Copy, without any change, the lines from the one that holds "Task: Check the Papierkorb checkbox" through the final line of the material below.

## [Data for this task]
========================================

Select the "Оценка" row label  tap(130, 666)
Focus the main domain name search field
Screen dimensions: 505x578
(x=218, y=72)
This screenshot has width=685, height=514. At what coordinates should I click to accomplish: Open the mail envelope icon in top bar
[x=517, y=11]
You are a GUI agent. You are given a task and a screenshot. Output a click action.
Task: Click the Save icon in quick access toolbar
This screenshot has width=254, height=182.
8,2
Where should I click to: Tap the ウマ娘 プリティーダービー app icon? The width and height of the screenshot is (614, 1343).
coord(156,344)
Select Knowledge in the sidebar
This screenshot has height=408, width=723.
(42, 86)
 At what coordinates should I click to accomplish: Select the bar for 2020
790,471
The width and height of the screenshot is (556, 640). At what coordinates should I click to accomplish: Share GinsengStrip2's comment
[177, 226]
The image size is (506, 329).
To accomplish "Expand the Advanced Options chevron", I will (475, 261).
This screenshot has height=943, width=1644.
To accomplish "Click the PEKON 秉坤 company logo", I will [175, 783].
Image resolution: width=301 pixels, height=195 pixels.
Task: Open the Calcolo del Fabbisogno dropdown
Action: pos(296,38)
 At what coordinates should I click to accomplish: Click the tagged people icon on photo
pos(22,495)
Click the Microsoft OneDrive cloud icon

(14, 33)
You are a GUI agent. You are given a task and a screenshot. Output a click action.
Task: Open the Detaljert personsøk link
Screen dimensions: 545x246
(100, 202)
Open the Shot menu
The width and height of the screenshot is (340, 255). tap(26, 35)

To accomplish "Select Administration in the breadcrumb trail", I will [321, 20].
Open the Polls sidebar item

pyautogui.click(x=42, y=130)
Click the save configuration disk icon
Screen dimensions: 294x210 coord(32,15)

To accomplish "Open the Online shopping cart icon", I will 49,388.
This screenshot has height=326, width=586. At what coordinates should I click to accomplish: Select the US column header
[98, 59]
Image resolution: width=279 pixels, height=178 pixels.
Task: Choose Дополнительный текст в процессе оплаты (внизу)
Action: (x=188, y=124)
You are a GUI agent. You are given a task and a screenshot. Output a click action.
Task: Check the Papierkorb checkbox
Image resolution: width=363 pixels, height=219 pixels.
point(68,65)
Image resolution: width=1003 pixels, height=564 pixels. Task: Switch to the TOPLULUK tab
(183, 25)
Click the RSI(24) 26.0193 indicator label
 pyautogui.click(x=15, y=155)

========================================

## [Answer]
Task: Check the Papierkorb checkbox
Image resolution: width=363 pixels, height=219 pixels.
point(68,65)
Image resolution: width=1003 pixels, height=564 pixels. Task: Switch to the TOPLULUK tab
(183, 25)
Click the RSI(24) 26.0193 indicator label
 pyautogui.click(x=15, y=155)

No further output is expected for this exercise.